▸ Provided text
# # # # # # #

We have witnessed the rampant use of social media for terrorist purposes to spread terrorist propaganda. Thus, the easy access, availability, affordability and universality of new and emerging technologies have impacted every section of society.
On the other hand, the extensive application of anti-terrorism measures has also raised serious concerns. Experience has shown that the indiscriminate use of technology to counter terrorism can alienate populations and have a negative effect on violent extremism and counter-terrorism efforts.
The United Nations continues to promote a holistic and whole-of-society approach to addressing the many challenges in countering terrorism and violent extremism conducive to terrorism online. Civil society organizations, universities and private sector entities have an important role to play in this regard.
UN News: Is the Committee optimistic that the Security Council can reach a final agreement?

# # # # # # #

▸ Information shown
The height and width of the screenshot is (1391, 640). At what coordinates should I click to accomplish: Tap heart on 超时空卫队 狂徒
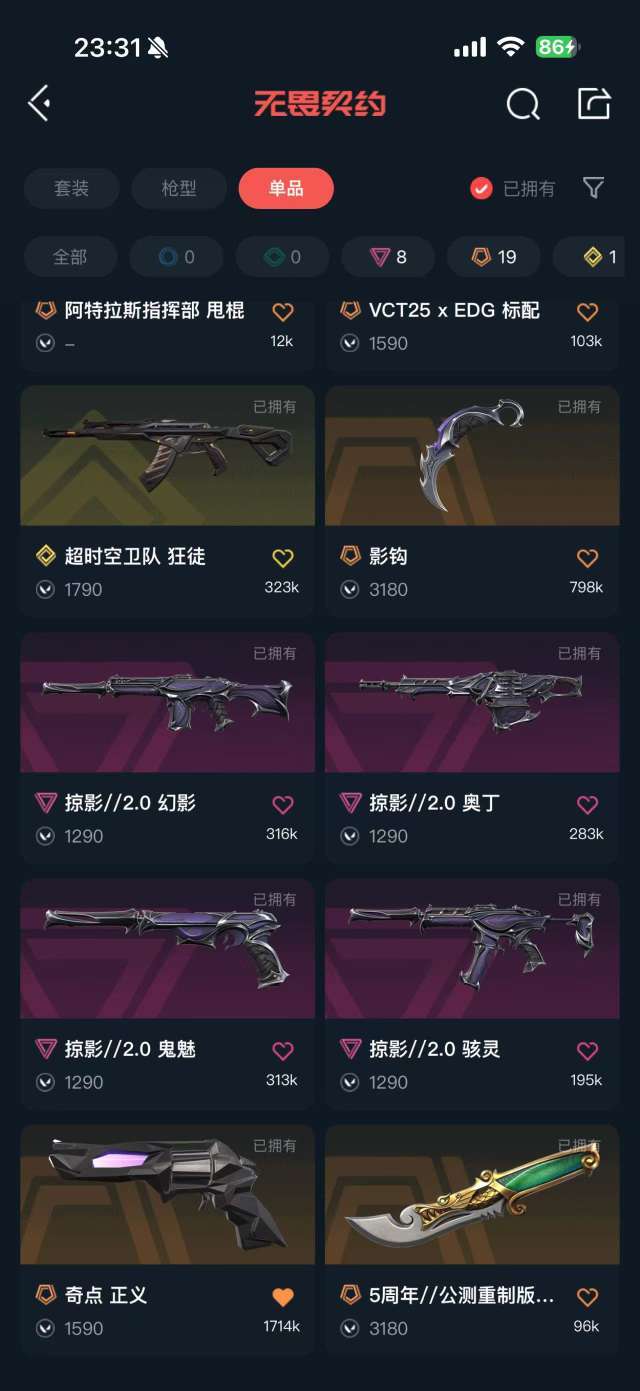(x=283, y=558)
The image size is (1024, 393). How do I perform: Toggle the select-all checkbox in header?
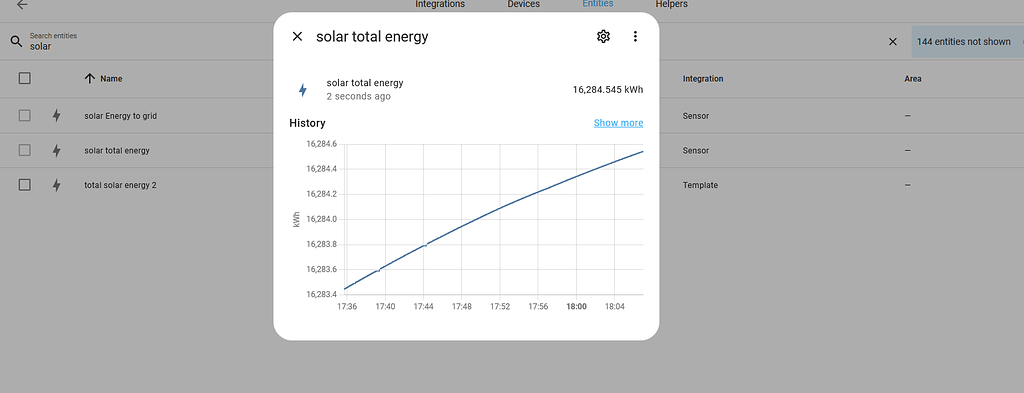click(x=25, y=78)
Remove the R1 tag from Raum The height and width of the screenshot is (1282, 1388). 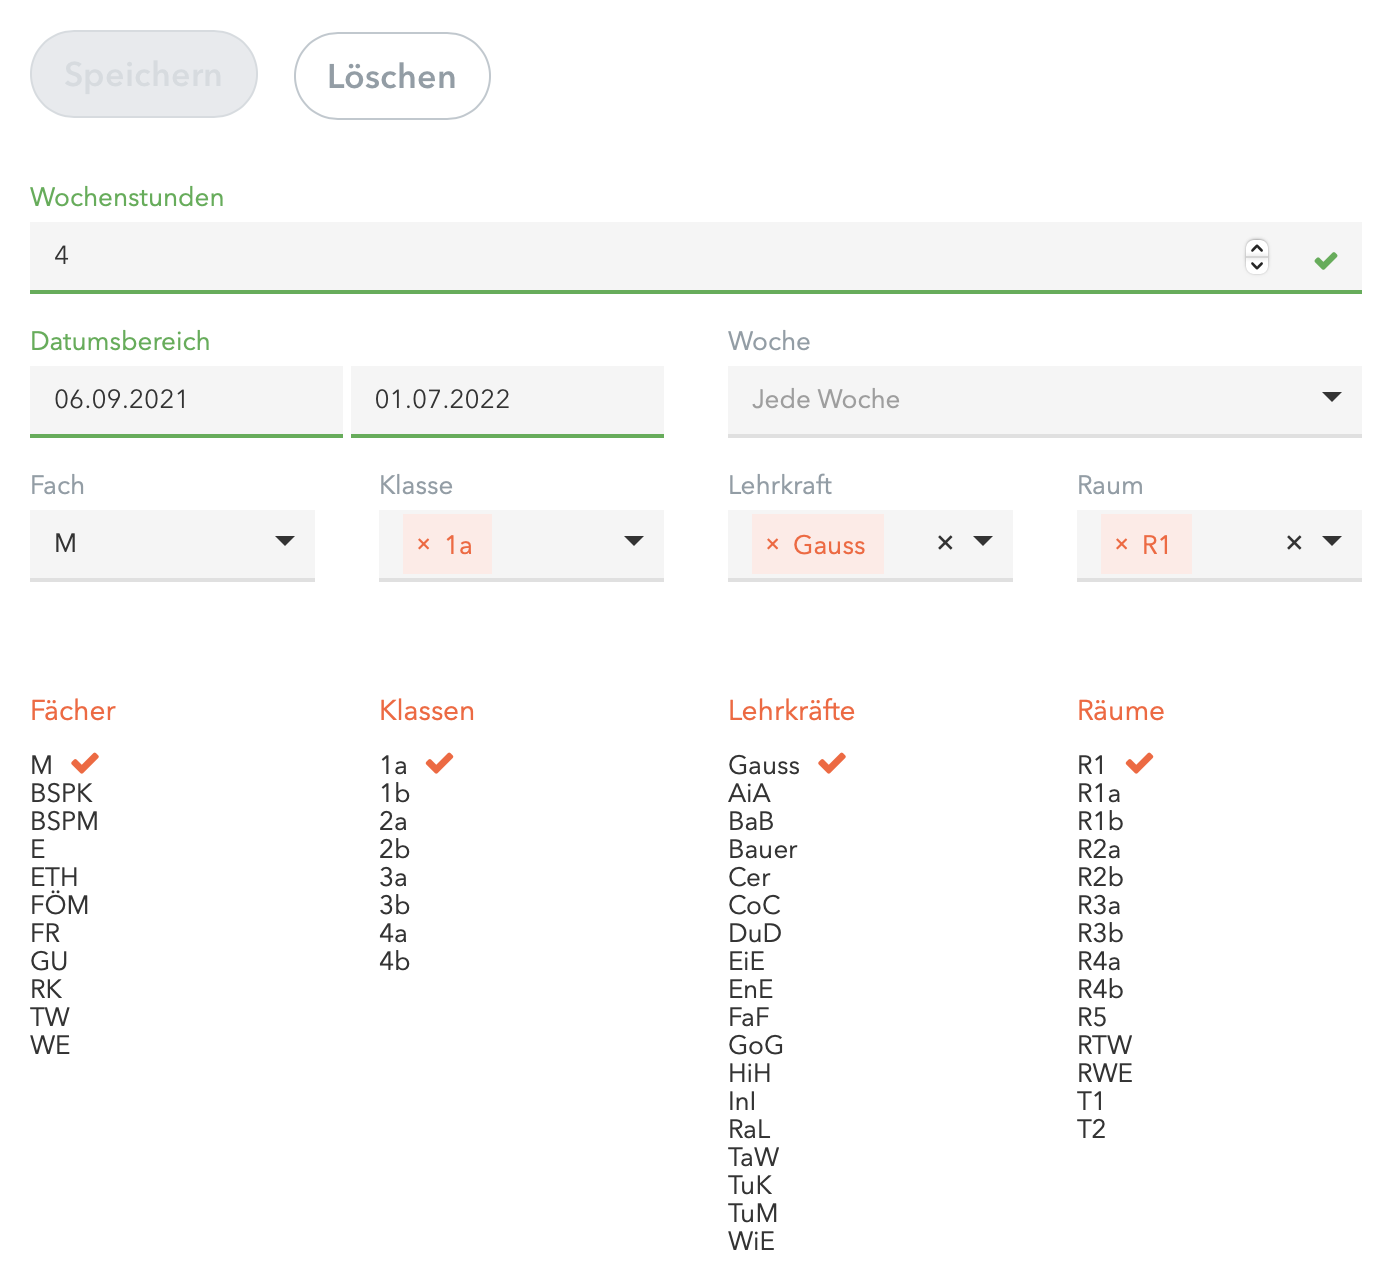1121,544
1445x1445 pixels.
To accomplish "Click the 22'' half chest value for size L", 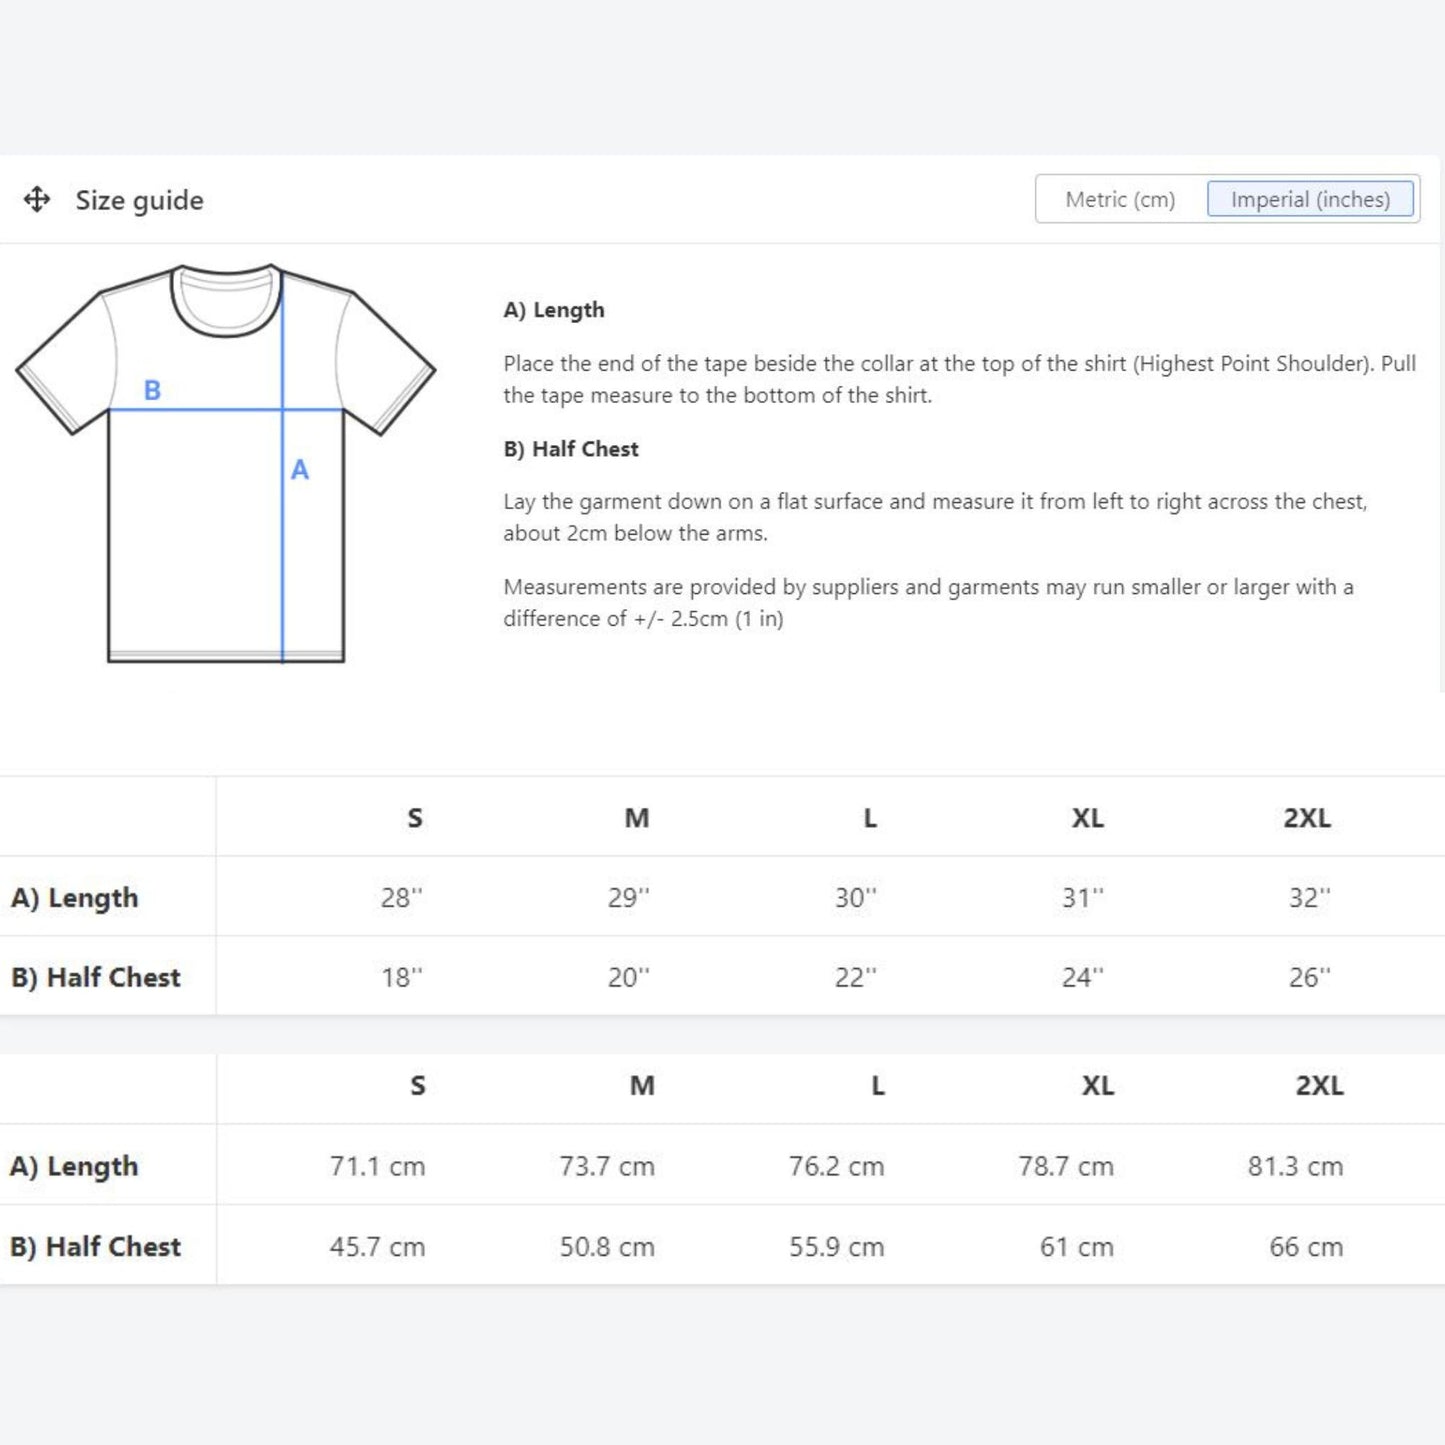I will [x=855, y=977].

# # # # # # #

▸ Written tasks
1 > Repeat the part of the counter-terrorism text from "We have witnessed" to "and counter-terrorism efforts.".
2 > According to the counter-terrorism text, which groups have an important role to play in countering terrorism and violent extremism online?
3 > Take the counter-terrorism text further from the point where it stops.
The lines are not needed here.

▸ Exercise responses
1 >
We have witnessed the rampant use of social media for terrorist purposes to spread terrorist propaganda. Thus, the easy access, availability, affordability and universality of new and emerging technologies have impacted every section of society.
On the other hand, the extensive application of anti-terrorism measures has also raised serious concerns. Experience has shown that the indiscriminate use of technology to counter terrorism can alienate populations and have a negative effect on violent extremism and counter-terrorism efforts.

2 > Civil society organizations, universities and private sector entities.

3 >
Ruchira Kamboj: There is not necessarily a final agreement to be reached when it comes to preventing the use of new and emerging technologies for terrorist purposes. Given the trajectory of technological development driven by science, curiosity, profit and users, there is no obvious end in sight to what could be created. And that means there is no predictable end stage for what we do in the evolving terrorist landscape, because any technology has the potential to be misused.
Each member of the Security Council and its Counter-Terrorism Committee is committed to adopting an approach to terrorism that upholds the rule of law, consistent with their obligations under international law. To that end, the Committee and the Council remain seized of the matter and will continue to carry out the mandates entrusted to them under the various Security Council resolutions on the fight against terrorism.